Entre os elementos problemáticos destacados nas mensagens, figura a comparação entre “a cruz solicitada em Dozulé e a de Jerusalém”, o que “corre o risco de confundir o sinal com o mistério e dar a impressão de que se pode “reproduzir” ou “renovar” em sentido físico o que Cristo já realizou de uma vez por todas”.
Destaca-se ainda que “certas formulações contidas nas supostas mensagens de Dozulé insistem na construção da Cruz Gloriosa, como um novo sinal, necessário para a salvação do mundo, ou meio privilegiado para obter o perdão e a paz universal. Às vezes se fala em “multiplicar o sinal”, como se tal difusão constituísse uma missão imposta pelo próprio Cristo”.
O Dicastério para a Doutrina da Fé observa que “a Cruz não precisa de 738 metros de aço ou cimento para ser reconhecida: ela se eleva cada vez que um coração, sob a ação da graça, se abre ao perdão, que uma alma se converte, que a esperança ressurge onde parecia impossível, e também quando, beijando uma pequena cruz, um crente se entrega a Cristo. Cada ato de fé, cada gesto de misericórdia, cada “sim” à vontade de Deus é como uma pedra viva que ergue essa Cruz no mundo.
E reafirma que “nenhuma revelação privada deve ser considerada uma obrigação universal ou um sinal que se imponha à consciência dos fiéis, mesmo que, juntamente com tais fenômenos, se produzam frutos espirituais. A Igreja encoraja as expressões de fé que conduzem à conversão e à caridade, mas adverte contra qualquer forma de “sacralização do sinal” que leve a considerar um objeto material como garantia absoluta da salvação.

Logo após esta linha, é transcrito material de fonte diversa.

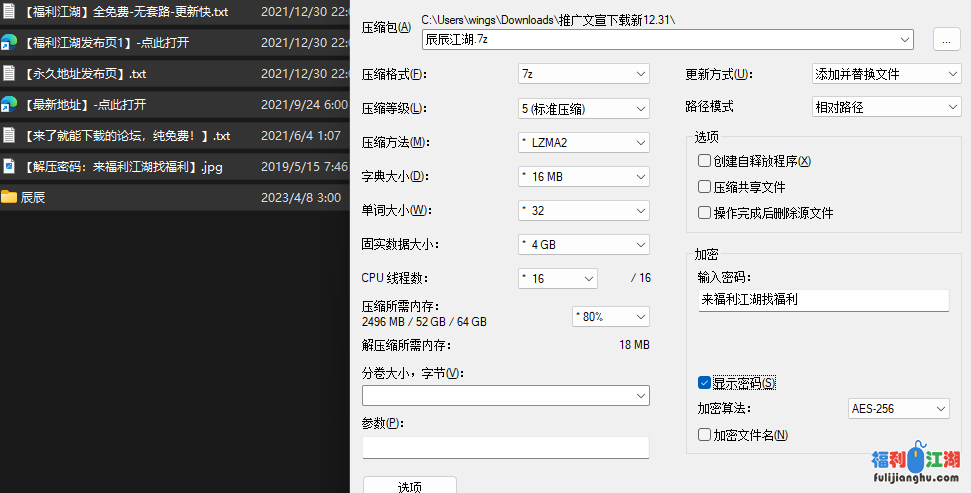This screenshot has width=971, height=493.
Task: Click the text file icon for 【来了就能下载的论坛
Action: [x=9, y=136]
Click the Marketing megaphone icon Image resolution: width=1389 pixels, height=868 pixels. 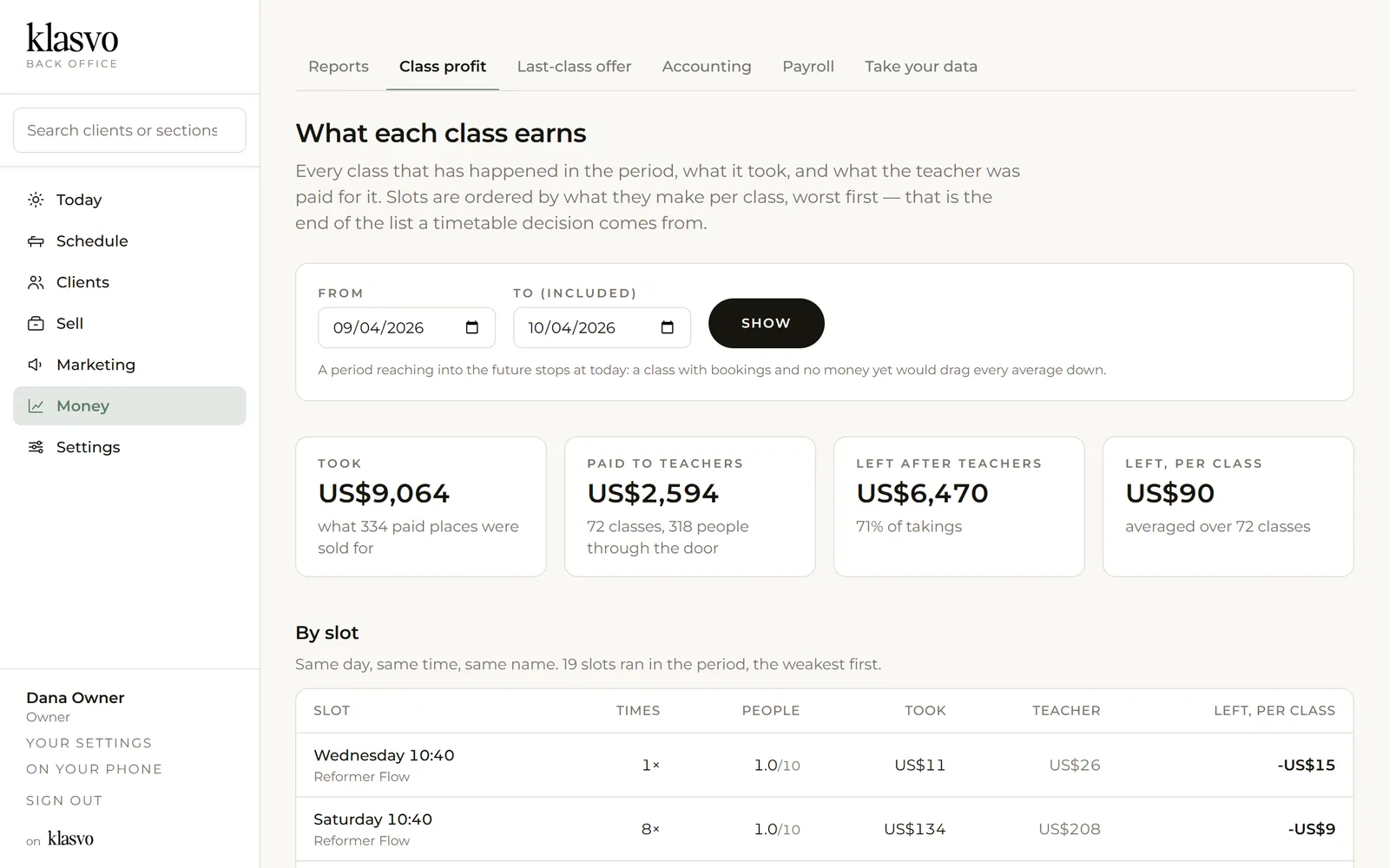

Incompatibilidades com a doutrina da salvação
Nas mensagens de Dozulé, afirma-se que “todos aqueles que vierem se arrepender aos pés da Cruz Gloriosa serão salvos”, que “a Cruz Gloriosa perdoará todos os pecados” e que “todos aqueles que com fé chegarem para se arrependerem, serão salvos nesta vida e para a eternidade”. Tais afirmações são julgadas “incompatíveis com a doutrina católica da salvação, da graça e dos Sacramentos” pelo Dicastério.
A carta cita ainda outras mensagens desmentidas pelos fatos, como aquela em que Jesus teria pedido para que “a Cruz Gloriosa e o Santuário sejam construídos até o final do Ano Santo [1975]. Porque será o último Ano Santo”. O que não se verificou, uma vez que, desde então, celebraram-se mais dois Anos Santos ordinários (2000 e 2025) e dois extraordinários (1983 e 2016). A carta enumera também afirmações apocalípticas, tais como a de que Deus teria dito: “Se o homem não erguer a Cruz, Eu a farei aparecer, mas não haverá mais tempo”.
A Cruz como sinal de devoção, conclui o Dicastério para a Doutrina da Fé em reflexão específica sobre o valor sacramental da Cruz, nunca é pura exterioridade. Quando um cristão venera a cruz, não adora a madeira ou o metal, nem pensa que uma cruz material possa substituir a obra salvífica já realizada na Páscoa de Cristo, mas adora Aquele que nela deu a vida”.
O Dicastério recomenda uma catequese clara e positiva sobre o mistério da Cruz, para ajudar os fiéis a reconhecer que a revelação definitiva já se cumpriu em Cristo e que toda experiência espiritual deve ser avaliada à luz do Evangelho, da Tradição e do Magistério da Igreja.